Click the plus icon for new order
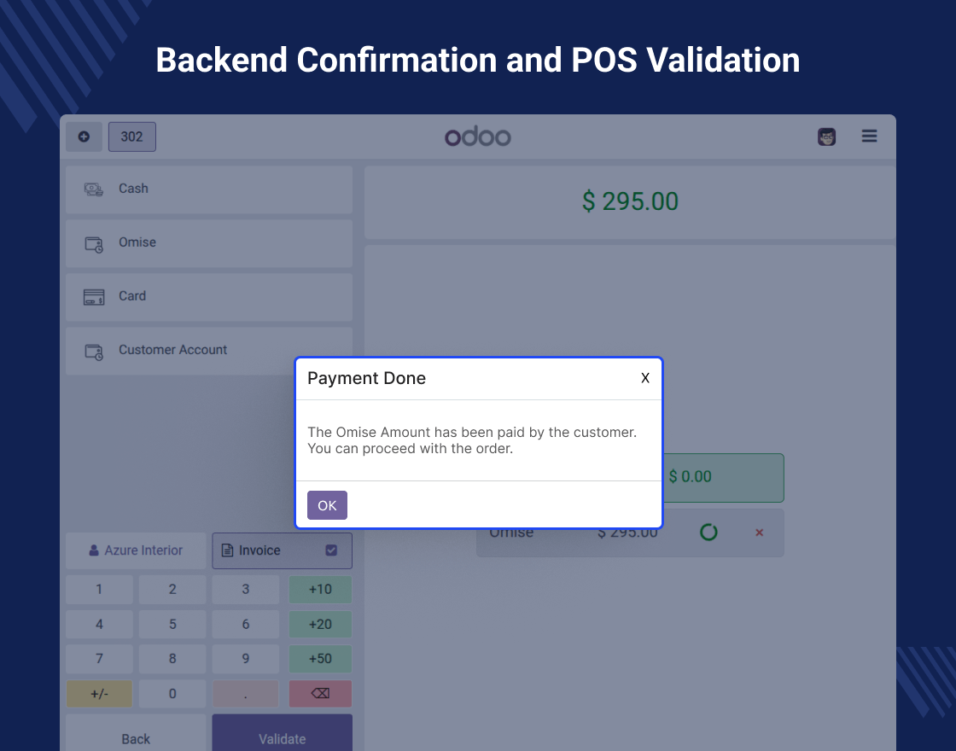This screenshot has height=751, width=956. click(x=84, y=137)
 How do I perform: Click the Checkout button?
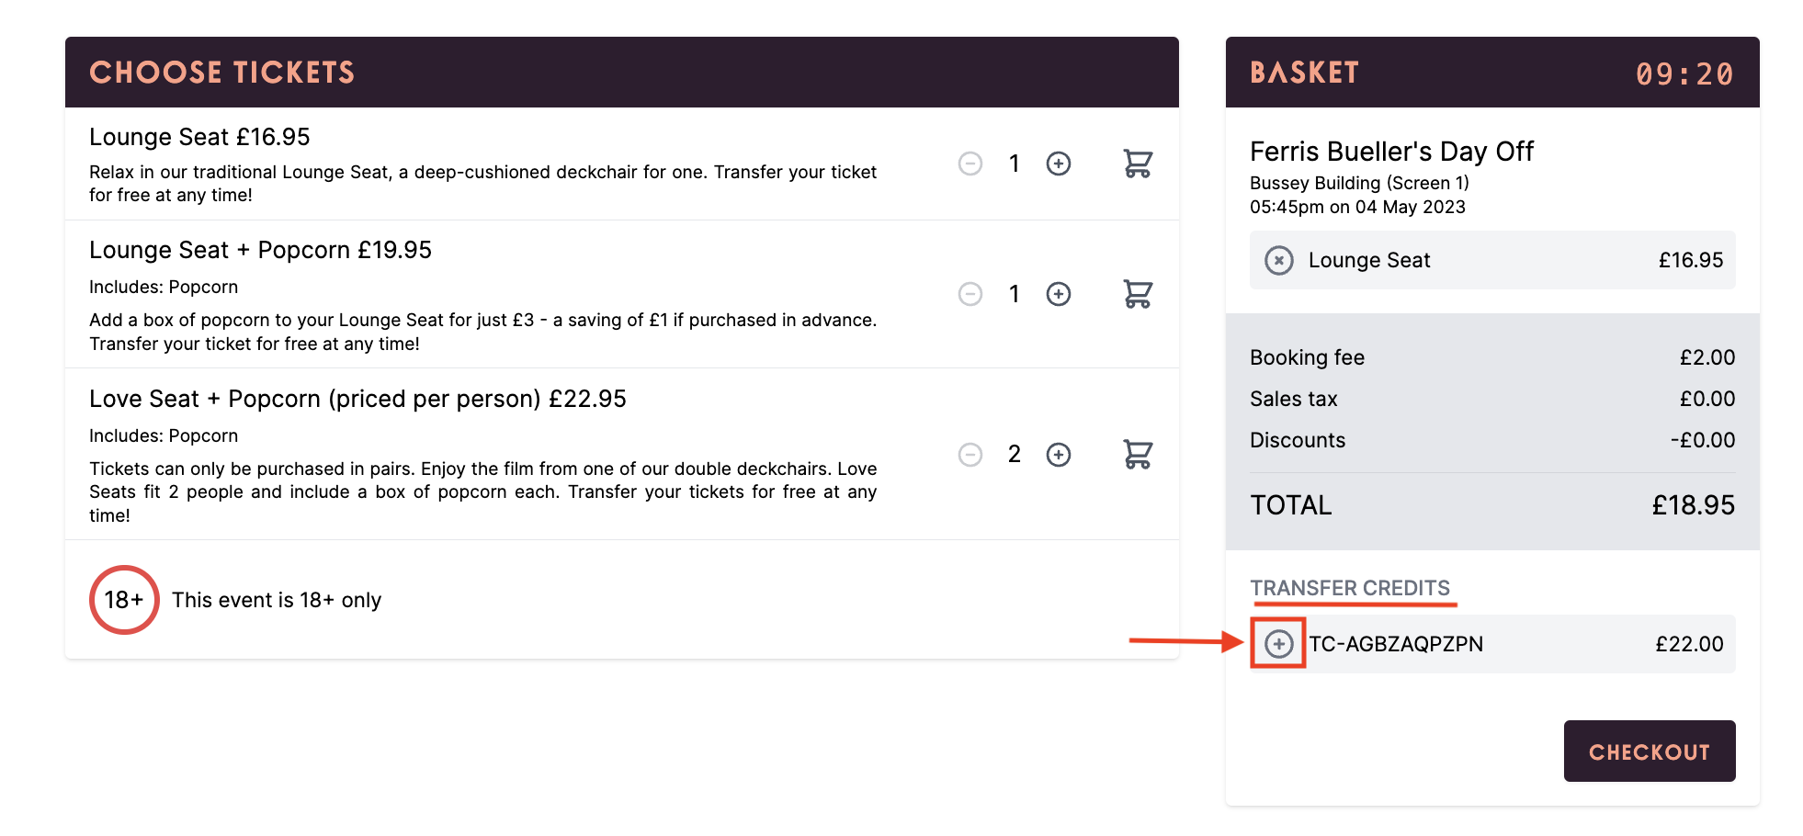(x=1650, y=751)
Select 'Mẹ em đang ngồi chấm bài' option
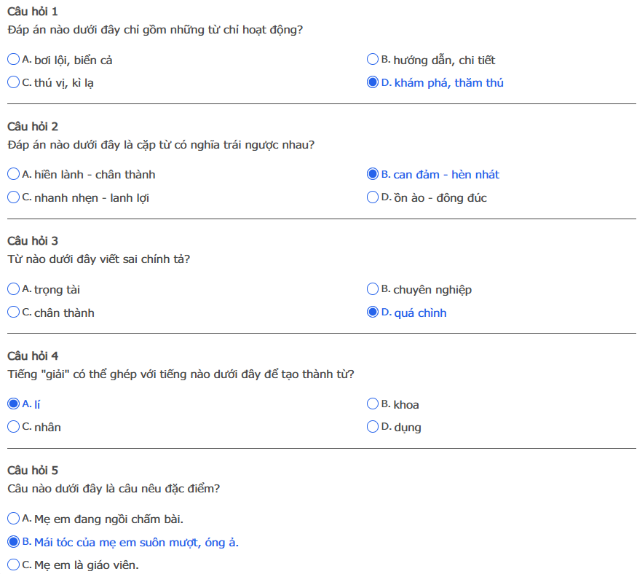 click(x=14, y=519)
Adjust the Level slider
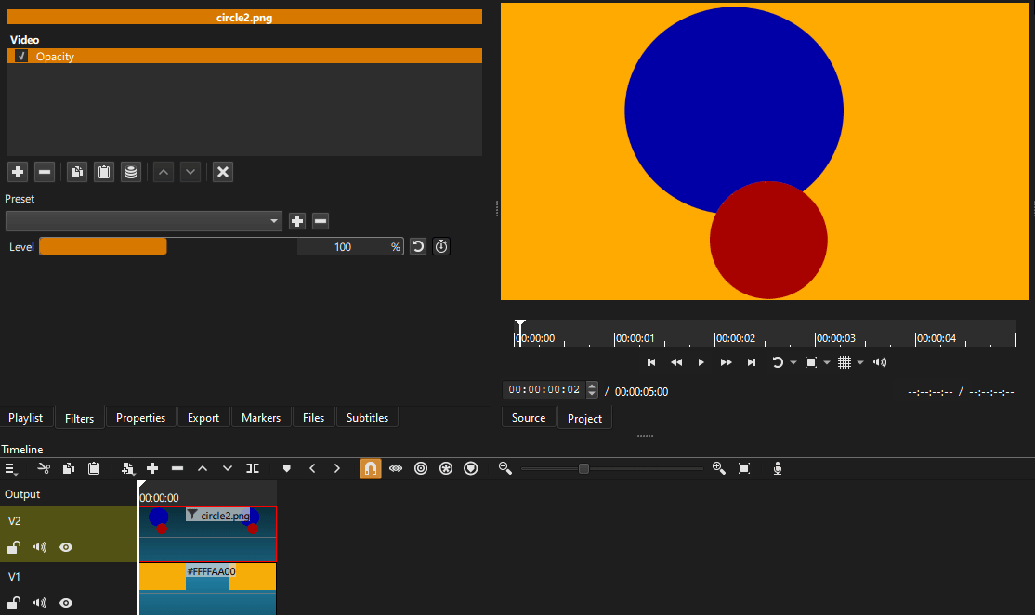Viewport: 1035px width, 615px height. [166, 246]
══════════════════════════════
Your answer must be an exact copy of every entry, with the pictures left out.

◆ Completed exercise:
Click the plus icon for new order
This screenshot has height=751, width=956. click(x=84, y=137)
 How do I perform: Click the Checkout button?
(x=1650, y=751)
Select 'Mẹ em đang ngồi chấm bài' option
 click(x=14, y=519)
Adjust the Level slider
Viewport: 1035px width, 615px height. [166, 246]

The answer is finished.